A new plan to help more of Utah's poor get health insurance is scheduled to get its first public hearing Tuesday after GOP officials spent the summer hammering it out behind closed doors.

Lawmakers on a health reform committee will invite doctors and others to comment on the plan, which the Legislature is expected to consider during a special session later this year.

Republican Gov. Gary Herbert is one of six GOP officials who came up with the Medicaid plan, which uses a chunk of federal money under President Barack Obama's 2010 health care law to pay for more people to get insurance.

Herbert proposed a plan to cover thousands of the state's poor with private health insurance. Republican lawmakers rejected that earlier this year, saying they worried it would be too expensive for Utah and the costs could spiral out of control, among other concerns.

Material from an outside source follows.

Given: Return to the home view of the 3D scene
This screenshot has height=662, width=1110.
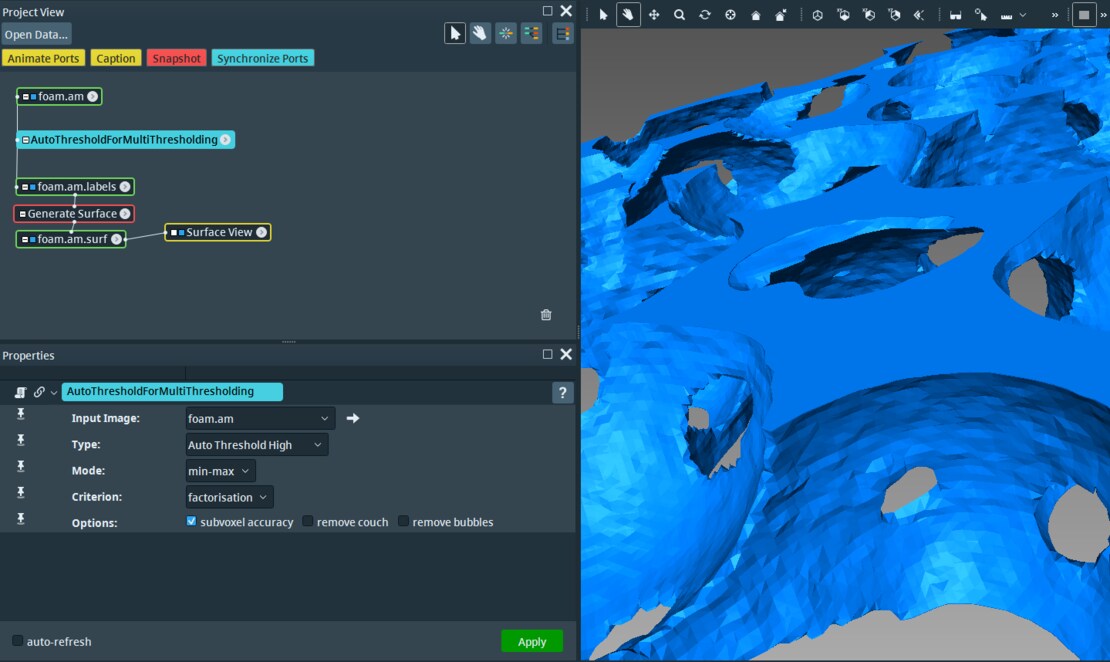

Since then, Herbert and top Republicans in the House and Senate have been meeting secretly all summer, working on a similar plan that requires doctors, hospitals and others to pay Utah's $55 million cost of the program.

The federal government is offering to pay the rest of the cost, about $450 million.

The group of six Republicans who came up with Utah's plan said doctors, hospitals and other providers will benefit by having more insured patients.

The Utah Medical Association has already come out against the proposal, saying doctors shouldn't be required to help pay for expanding a government program. Under the plan, licensing fees that doctors pay every other year would jump to about $800, up from about $250.

If Utah lawmakers sign off on the plan, they'll send it to federal health officials who must also approve it.

Lawmakers say the earliest the plan could start to kick in would be next summer.

Democrats and advocacy groups have complained that Utah's Republican-dominated Legislature wasted time and money by failing to expand the program years ago, when the federal government first offered the money.

There is no deadline to approve a Medicaid plan, but Utah misses out on federal money and thousands of its residents remain unable to afford insurance unless the state expands Medicaid.